The upgrade allows the lab to perform ablations on site as well, Herman says. “We have the most up-to-date equipment for ablation work. In the past, we had limited capabilities. Now, the patients can be treated here.”

Trumbull Memorial started its electrophysiology department in 2010, and the recent upgrade is an example of how the hospital is moving ahead to the next level of care, Herman notes.

The two other catheter labs – Lab 2 deals with vascular work and Lab 3 is reserved for cardiac care – have also enjoyed recent technological upgrades in its imaging capabilities, Herman says. Intravascular ultrasound technology, as well as FFR equipment that monitors the pressure of the heart internally, are major improvements that stand to benefit patients.

“The clarity and image quality is so much better,” she says. “The ability to [determine the] size [of] a blockage is more specific than it was three or four years ago.”

The number of patients is on the increase at the Surgical Hospital at Southwoods in Boardman, which last year launched its new Southwoods Imaging department, reports Angela Kerns, chief nursing officer.

“It’s been really well received by the community,” Kerns says of the imaging center. “It’s all new machinery.”

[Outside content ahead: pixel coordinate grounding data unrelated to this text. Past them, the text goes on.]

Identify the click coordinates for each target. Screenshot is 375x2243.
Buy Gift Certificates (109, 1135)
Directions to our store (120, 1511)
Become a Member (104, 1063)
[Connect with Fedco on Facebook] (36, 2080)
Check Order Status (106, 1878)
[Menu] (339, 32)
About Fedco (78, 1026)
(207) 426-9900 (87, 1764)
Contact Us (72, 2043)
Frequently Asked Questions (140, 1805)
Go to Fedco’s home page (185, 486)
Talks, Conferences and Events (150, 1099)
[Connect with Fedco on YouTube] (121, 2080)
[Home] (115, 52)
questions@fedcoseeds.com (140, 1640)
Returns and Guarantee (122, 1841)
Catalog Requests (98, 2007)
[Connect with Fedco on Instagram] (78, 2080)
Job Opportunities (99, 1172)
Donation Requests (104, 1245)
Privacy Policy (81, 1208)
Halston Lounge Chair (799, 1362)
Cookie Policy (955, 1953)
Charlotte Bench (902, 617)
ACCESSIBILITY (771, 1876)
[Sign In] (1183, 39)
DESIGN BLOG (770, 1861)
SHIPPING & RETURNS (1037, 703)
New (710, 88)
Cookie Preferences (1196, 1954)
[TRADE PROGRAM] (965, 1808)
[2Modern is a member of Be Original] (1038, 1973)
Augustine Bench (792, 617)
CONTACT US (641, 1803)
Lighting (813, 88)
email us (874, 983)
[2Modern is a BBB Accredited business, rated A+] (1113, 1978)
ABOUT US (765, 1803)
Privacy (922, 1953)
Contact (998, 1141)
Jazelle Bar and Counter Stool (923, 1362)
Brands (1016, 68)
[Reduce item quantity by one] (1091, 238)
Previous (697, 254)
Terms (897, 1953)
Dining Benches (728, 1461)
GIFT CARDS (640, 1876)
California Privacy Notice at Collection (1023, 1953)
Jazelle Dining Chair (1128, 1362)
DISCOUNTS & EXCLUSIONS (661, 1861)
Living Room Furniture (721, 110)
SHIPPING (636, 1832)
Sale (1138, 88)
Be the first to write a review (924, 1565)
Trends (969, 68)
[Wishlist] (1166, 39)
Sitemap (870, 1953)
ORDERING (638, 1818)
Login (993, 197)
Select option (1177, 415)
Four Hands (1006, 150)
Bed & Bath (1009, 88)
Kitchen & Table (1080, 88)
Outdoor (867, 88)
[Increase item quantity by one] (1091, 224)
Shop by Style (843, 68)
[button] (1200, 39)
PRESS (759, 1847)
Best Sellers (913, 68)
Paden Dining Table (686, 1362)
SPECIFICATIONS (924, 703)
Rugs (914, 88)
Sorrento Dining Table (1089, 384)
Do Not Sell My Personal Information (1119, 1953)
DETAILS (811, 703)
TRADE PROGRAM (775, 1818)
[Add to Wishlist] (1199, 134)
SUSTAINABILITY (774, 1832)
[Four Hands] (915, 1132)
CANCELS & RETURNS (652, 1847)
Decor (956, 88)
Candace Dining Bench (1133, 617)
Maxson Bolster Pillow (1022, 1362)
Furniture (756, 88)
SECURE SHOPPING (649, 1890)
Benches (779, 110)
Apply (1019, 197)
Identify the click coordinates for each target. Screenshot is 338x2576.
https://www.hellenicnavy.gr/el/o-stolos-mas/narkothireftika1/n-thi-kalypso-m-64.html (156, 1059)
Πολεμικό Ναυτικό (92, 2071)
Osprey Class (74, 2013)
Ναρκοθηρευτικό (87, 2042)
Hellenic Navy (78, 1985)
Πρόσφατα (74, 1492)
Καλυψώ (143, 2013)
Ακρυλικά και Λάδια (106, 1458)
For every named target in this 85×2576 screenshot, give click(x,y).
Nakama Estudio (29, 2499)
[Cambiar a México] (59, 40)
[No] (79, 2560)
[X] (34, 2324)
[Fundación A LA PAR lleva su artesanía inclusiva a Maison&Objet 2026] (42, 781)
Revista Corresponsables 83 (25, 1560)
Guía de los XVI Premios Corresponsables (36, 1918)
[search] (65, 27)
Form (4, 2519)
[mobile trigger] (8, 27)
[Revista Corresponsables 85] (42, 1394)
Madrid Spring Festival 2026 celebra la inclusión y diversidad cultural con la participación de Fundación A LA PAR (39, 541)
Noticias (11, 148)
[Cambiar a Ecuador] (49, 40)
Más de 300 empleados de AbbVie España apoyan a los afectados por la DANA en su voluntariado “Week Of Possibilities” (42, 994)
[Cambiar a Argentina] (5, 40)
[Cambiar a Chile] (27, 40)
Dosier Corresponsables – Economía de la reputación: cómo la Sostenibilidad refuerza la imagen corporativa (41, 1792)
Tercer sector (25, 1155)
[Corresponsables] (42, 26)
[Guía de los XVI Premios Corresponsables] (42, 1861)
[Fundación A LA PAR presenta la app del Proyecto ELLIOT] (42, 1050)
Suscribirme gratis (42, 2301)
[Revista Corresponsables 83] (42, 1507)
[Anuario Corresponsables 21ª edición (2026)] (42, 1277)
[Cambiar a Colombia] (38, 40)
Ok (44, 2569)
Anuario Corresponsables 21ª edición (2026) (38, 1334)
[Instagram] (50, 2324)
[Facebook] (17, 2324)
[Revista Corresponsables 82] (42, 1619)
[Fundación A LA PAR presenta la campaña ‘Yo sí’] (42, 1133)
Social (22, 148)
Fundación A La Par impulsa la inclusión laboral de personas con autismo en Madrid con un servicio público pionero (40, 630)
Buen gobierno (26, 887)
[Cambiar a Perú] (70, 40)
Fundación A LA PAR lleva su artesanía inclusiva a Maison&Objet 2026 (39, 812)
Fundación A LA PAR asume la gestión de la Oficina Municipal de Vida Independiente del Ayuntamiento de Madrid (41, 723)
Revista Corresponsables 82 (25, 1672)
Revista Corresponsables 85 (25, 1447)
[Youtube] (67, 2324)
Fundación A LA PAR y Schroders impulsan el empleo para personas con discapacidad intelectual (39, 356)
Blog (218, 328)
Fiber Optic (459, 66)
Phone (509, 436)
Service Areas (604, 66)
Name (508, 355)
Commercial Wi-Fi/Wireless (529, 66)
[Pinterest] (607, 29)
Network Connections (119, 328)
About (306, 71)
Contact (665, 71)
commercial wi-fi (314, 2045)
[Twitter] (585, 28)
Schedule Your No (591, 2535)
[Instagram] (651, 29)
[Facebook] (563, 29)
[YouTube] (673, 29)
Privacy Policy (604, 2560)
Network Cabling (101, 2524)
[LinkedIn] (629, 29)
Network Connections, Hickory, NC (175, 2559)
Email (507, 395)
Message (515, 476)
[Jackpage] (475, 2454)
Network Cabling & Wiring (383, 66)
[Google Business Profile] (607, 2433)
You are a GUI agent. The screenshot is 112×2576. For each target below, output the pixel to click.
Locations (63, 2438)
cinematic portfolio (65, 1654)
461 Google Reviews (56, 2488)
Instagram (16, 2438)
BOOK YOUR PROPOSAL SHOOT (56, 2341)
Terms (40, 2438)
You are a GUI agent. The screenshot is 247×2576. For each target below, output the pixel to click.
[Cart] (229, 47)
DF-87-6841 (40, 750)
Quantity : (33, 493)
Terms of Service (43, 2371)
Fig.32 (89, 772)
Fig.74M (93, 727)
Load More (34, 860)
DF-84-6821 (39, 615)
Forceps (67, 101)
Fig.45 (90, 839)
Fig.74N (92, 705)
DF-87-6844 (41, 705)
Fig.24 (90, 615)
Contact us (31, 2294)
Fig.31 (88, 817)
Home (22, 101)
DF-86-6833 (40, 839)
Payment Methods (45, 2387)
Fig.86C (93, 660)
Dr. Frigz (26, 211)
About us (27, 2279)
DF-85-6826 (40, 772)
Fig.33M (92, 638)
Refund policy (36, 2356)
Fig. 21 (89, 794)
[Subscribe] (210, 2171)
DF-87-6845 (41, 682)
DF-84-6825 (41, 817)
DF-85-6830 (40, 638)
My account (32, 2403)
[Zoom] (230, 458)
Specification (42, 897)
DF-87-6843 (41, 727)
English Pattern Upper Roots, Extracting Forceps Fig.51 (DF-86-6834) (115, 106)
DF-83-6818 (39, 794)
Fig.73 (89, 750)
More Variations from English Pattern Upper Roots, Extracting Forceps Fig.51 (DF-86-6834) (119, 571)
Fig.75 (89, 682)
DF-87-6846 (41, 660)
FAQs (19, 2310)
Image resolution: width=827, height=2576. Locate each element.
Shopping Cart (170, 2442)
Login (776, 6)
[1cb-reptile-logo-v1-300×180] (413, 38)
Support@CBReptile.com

The goal of Southwoods is to ascertain the needs of residents of the Mahoning Valley and then provide here the treatments or diagnostic services they need so they don’t have to travel to Pittsburgh or Cleveland. “Our focus is to find out what the patients need and keep them in the Valley,” she says.

Southwoods Imaging, for example, has two 3T MRI machines, Kerns says. “We’ve been doing a lot of orthopedic cases,” she says. And, the department recently purchased a technology package capable of able imaging blood vessels without patients consuming contrasting dyes. “It’s been great to have that because it a real improvement for renal-impaired patients in the Valley,” Kerns says.

Mammography has also improved through 3-D tomography imaging. “It takes fine slices of dense tissue and can pick up details you wouldn’t normally be able to see,” the chief nursing officer says. “With tomography, we can pick it up and then further investigate with a full-breast ultrasound.”

All of this is part of ongoing investments in technology at Southwoods, Kerns notes, technology aimed at providing the best care for the patient. “We’ve been able to pick up some cancers early that otherwise would not have been seen,” she says, “allowing patients to seek treatment early.”